Der Titel lässt es schon vermuten. Richtig: Dies ist eine weitere "Romeo & Julia"-Variante diesmal als Mischung aus "Black Cinema" und "Martial Arts"-Kino. In Oakland kämpfen im Hafengebiet eine chinesische und eine schwarze Familie um die Vorherrschaft und - wer hätte das gedacht - ein Chinese verliebt sich in eine Schöne der gegnerischen Partei ...

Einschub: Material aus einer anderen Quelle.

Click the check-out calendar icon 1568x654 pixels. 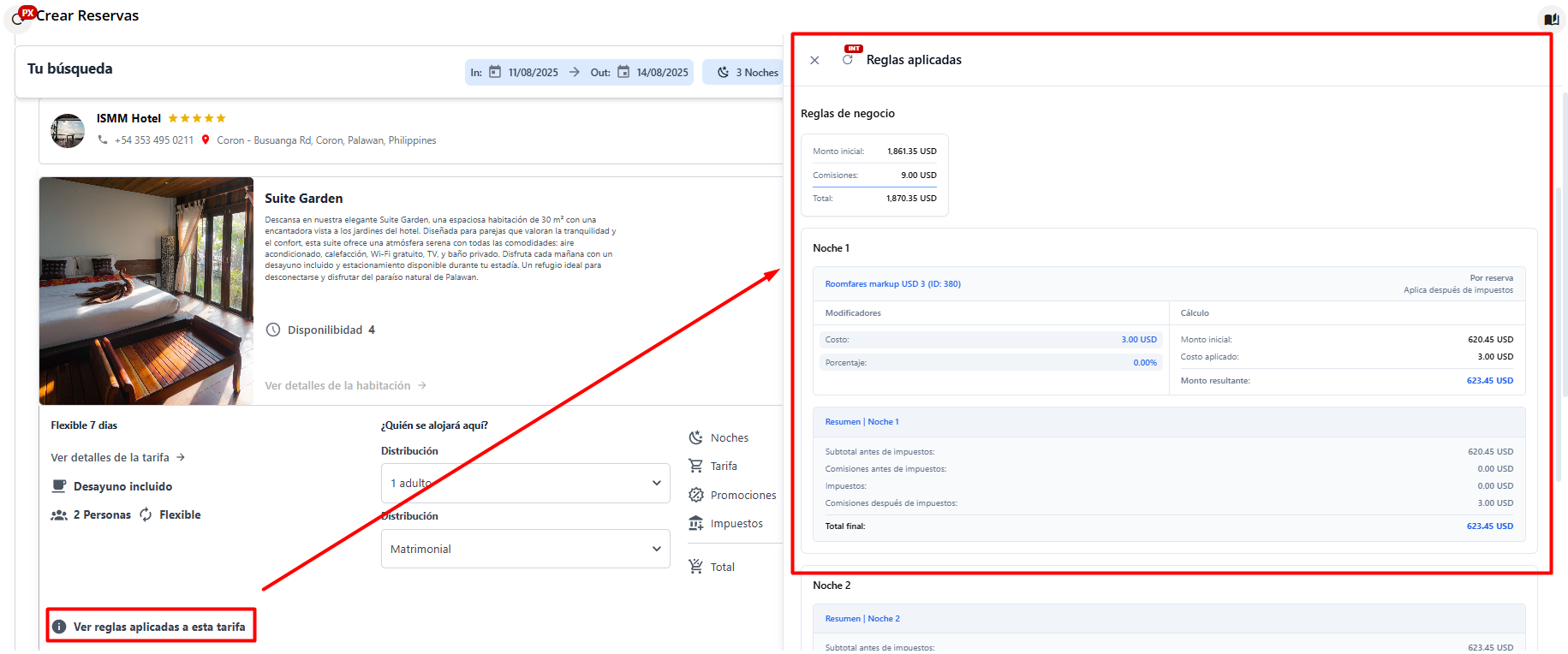[x=623, y=72]
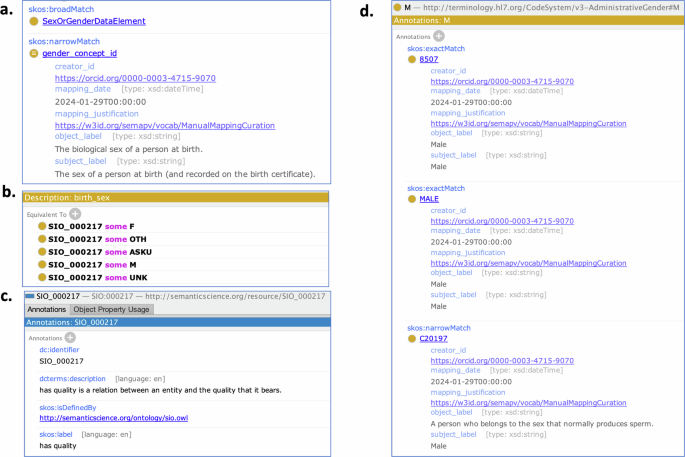Select the SIO_000217 some OTH class expression
Image resolution: width=685 pixels, height=457 pixels.
point(92,240)
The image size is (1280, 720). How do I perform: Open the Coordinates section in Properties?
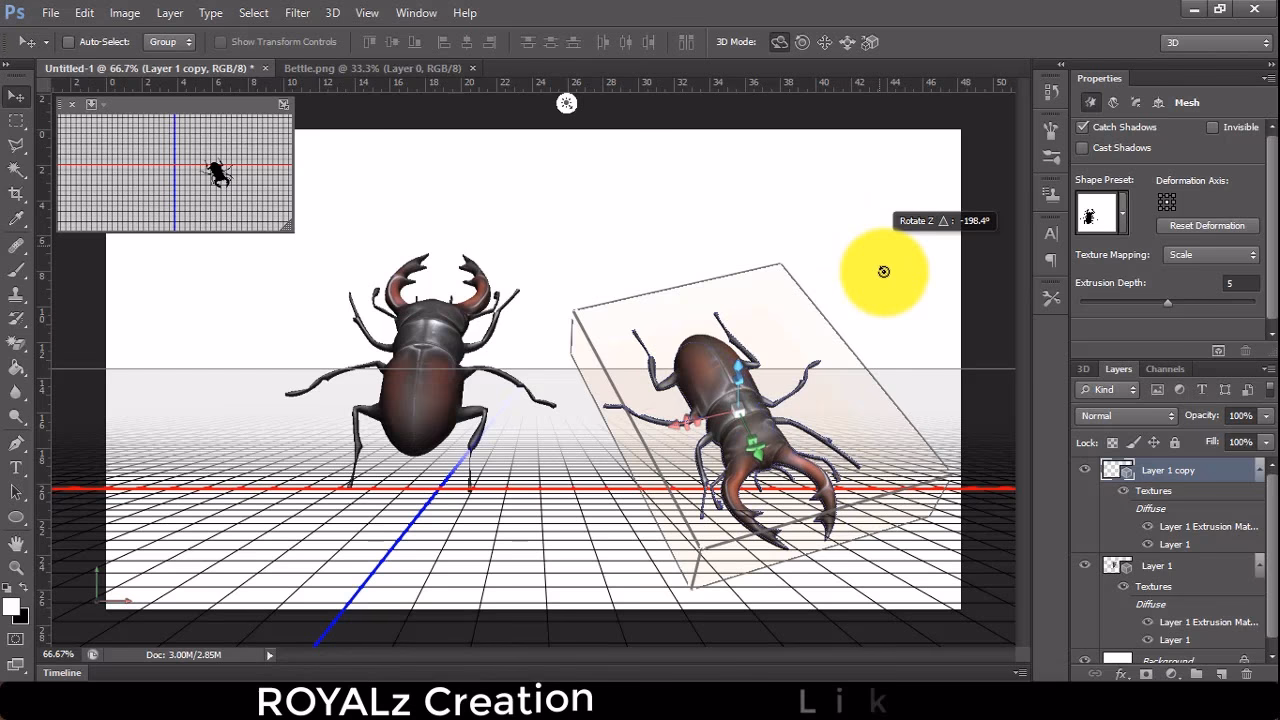click(1158, 102)
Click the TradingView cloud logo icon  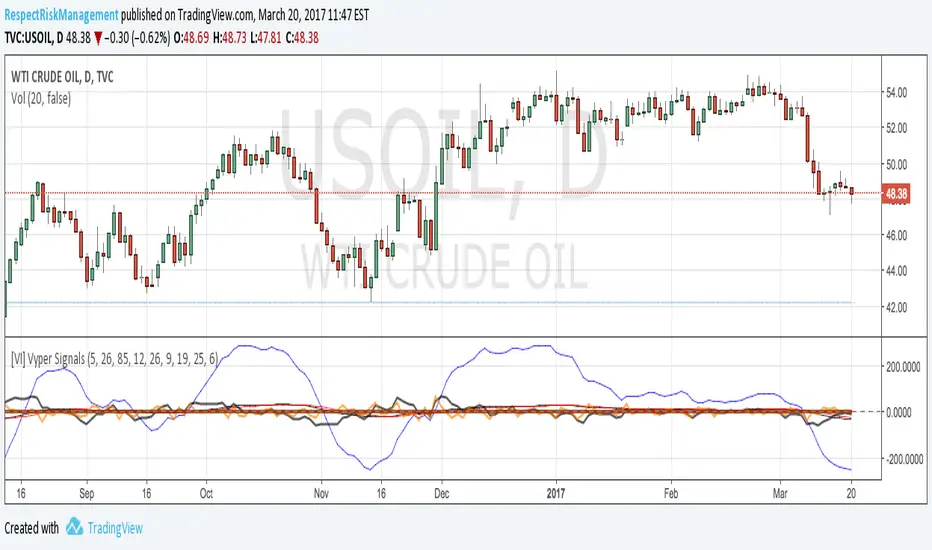pyautogui.click(x=74, y=527)
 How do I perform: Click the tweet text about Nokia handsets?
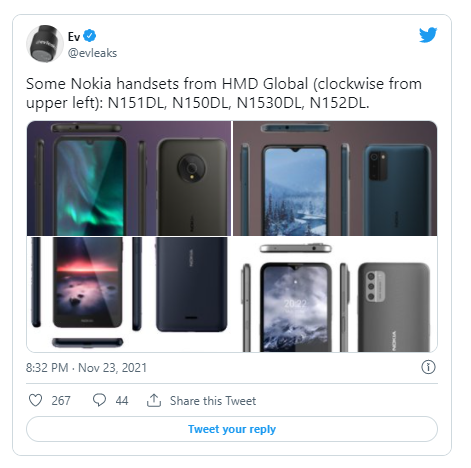pos(224,93)
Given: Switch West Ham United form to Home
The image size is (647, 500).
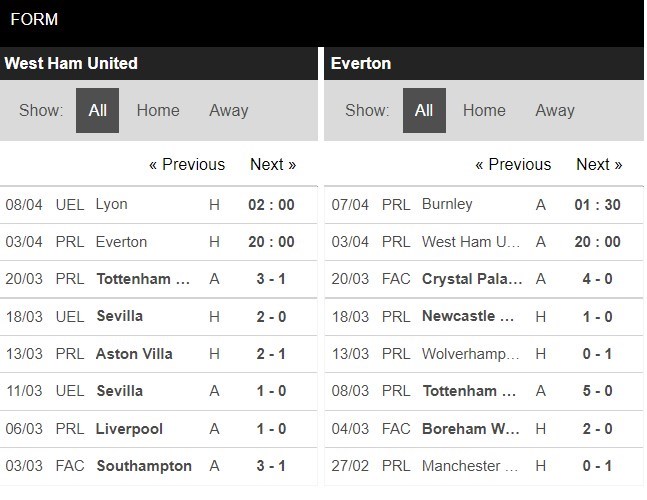Looking at the screenshot, I should tap(158, 110).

Ein Film, an dem eigentlich alles langweilig ist, weil einfach nichts stimmt: Tierische Durchhänger in der Dramaturgie, via Computer aufgemotzte Kampfszenen - und das, wo Meister Jet Li mitspielt - und das Happy End nerven fürchterlich. Außerdem hat man alles schon wesentlich besser gesehen. Da rettet die gute Musik von Jazz-Bass-Legende Stanley Clarke auch nichts. Einziger Lichtblick: Die R&B-Diva Aaliyah, die hier in ihrer ersten großen Kinorolle zu sehen ist. Das hoffnungsvolle Talent starb im August 2001 bei einem Flugzeugabsturz über den Bahamas, als sie von einem Videodreh in die Staaten zurückkehren wollte.